El empresario Marcelo Claure no usó medias tintas para describir la situación de Bolivia. “Bolivia está al precipicio de la muerte. Bolivia está muy cerca de un colapso económico jamás visto”, sentenció en una entrevista con Bloomberg, generando una onda expansiva en los círculos financieros y políticos del país.
Claure, uno de los hombres más influyentes del país, puso la lupa sobre una decisión que considera catastrófica: la colocación de bonos soberanos por mil millones de dólares a casi 10% de interés. “Eso significa que en cinco años vas a deber 1.500 millones en una economía que no te genera este tipo de retorno”, explicó. Su veredicto fue lapidario: “Endeudarse más es crear un hueco más grande” .

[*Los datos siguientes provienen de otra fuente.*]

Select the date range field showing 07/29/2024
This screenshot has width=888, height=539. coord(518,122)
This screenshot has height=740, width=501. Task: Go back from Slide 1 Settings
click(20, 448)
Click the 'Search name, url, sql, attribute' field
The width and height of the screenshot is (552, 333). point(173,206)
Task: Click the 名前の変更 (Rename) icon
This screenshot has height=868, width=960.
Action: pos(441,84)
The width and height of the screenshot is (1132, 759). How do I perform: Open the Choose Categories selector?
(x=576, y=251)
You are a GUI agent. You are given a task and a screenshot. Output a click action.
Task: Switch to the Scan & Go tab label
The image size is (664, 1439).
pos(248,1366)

Lejos de limitarse a la crítica, el empresario propuso una ruta de emergencia. En lugar de acudir a los mercados con tasas usurarias, sugirió buscar financiamiento de organismos multilaterales como el Fondo Monetario Internacional (FMI), el Banco Mundial, el BID y la CAF, que ofrecen tasas más bajas y períodos de gracia. “Sin un ancla del Fondo, no hay credibilidad monetaria”, advirtió, revelando que financió un estudio del Growth Lab de Harvard que confirma el diagnóstico.

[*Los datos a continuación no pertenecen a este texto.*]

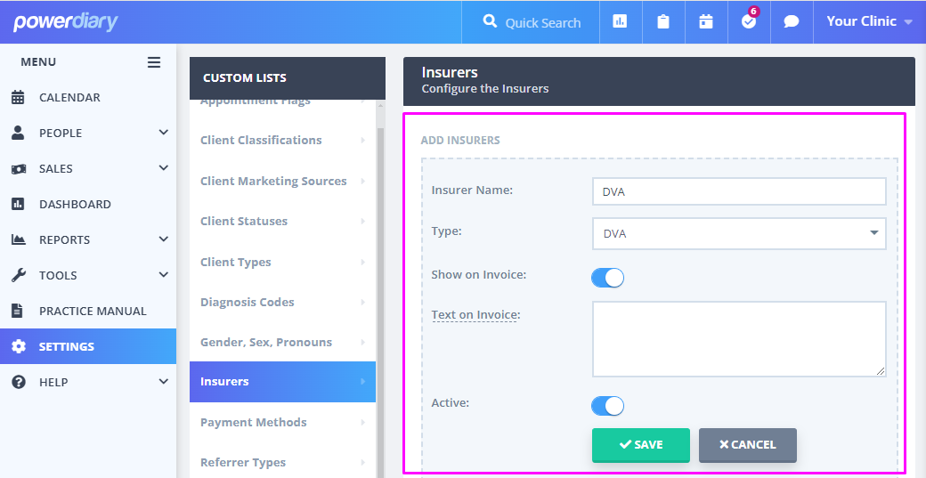Click the Insurer Name text field
This screenshot has width=926, height=478.
tap(738, 191)
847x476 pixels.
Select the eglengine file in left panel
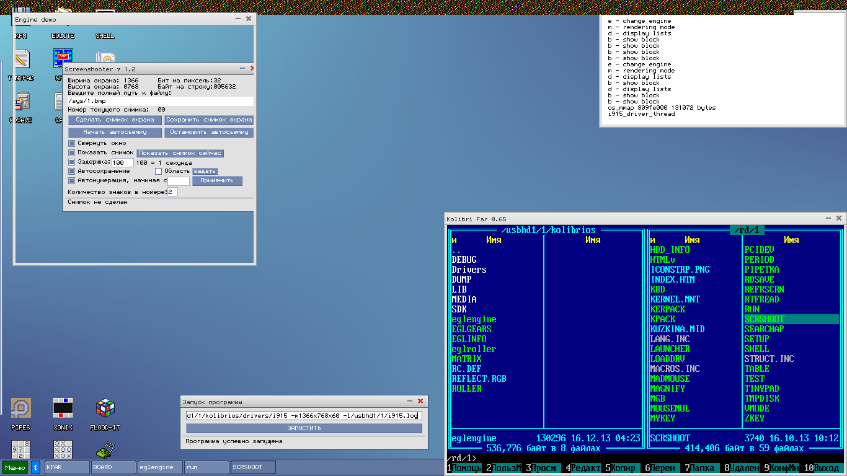(474, 319)
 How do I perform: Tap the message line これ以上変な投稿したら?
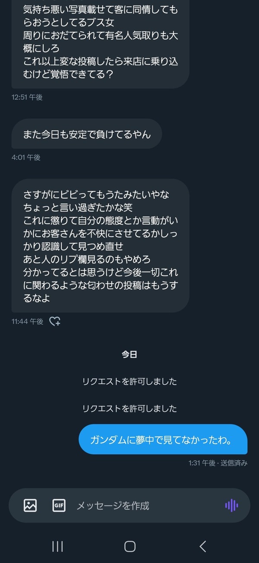click(x=101, y=61)
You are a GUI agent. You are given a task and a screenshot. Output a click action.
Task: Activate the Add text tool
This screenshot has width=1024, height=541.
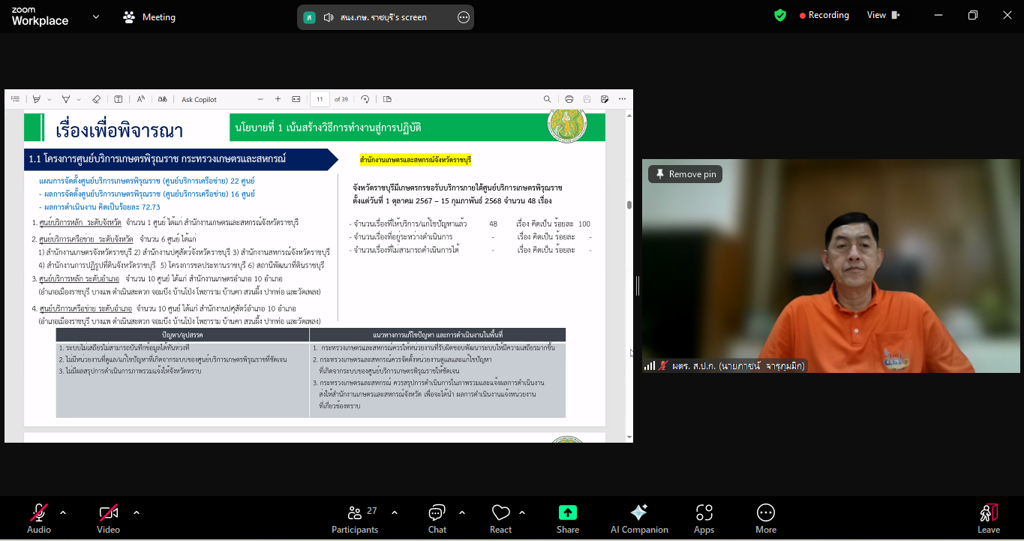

Lo paradójico es que el Gobierno ya está siguiendo esa ruta, aunque con contradicciones. El ministro de la Presidencia, José Luis Lupo, negó inicialmente negociaciones formales con el FMI, pero luego confirmó que se discute un programa de la Facilidad Ampliada del Fondo (EFF) para acceder a hasta 3.300 millones de dólares. El FMI declaró que está listo para evaluar la solicitud, aunque supeditado a reformas estructurales.
Claure insiste en que la solución no es solo financiera, sino política y legal. Exigió un “ajuste muy duro” y una reforma del marco legal para fomentar la inversión extranjera, incluyendo mecanismos de arbitraje internacional. “Los inversionistas solo pedimos claridad y seguridad jurídica para poder invertir y, si generamos empleo, sacar nuestro capital”, reclamó.
Mientras Claure lanza sus advertencias, el Gobierno de Rodrigo Paz celebra haber asegurado más de 8.000 millones de dólares en compromisos del BID y la CAF para fortalecer reservas y financiar proyectos. Sin embargo, el empresario boliviano desestima estas cifras si no van acompañadas de reformas profundas. “La gradualidad no es la solución”, sentenció.
El estudio de Harvard financiado por Claure revela una cifra escalofriante: la situación macroeconómica de Bolivia es peor que la del 96% de los países que alguna vez requirieron un rescate del FMI. Con un déficit fiscal del 12,2% y una caída del 98% de las reservas, el margen de maniobra se agota.
“Creo que el único país que está peor que Bolivia es Venezuela”, concluyó Claure con una frase que retumbó en las redes sociales. La pregunta que deja en el aire es si el Gobierno aceptará las “medidas duras” que el empresario y los organismos internacionales exigen, o si el país seguirá caminando hacia el precipicio que él advierte.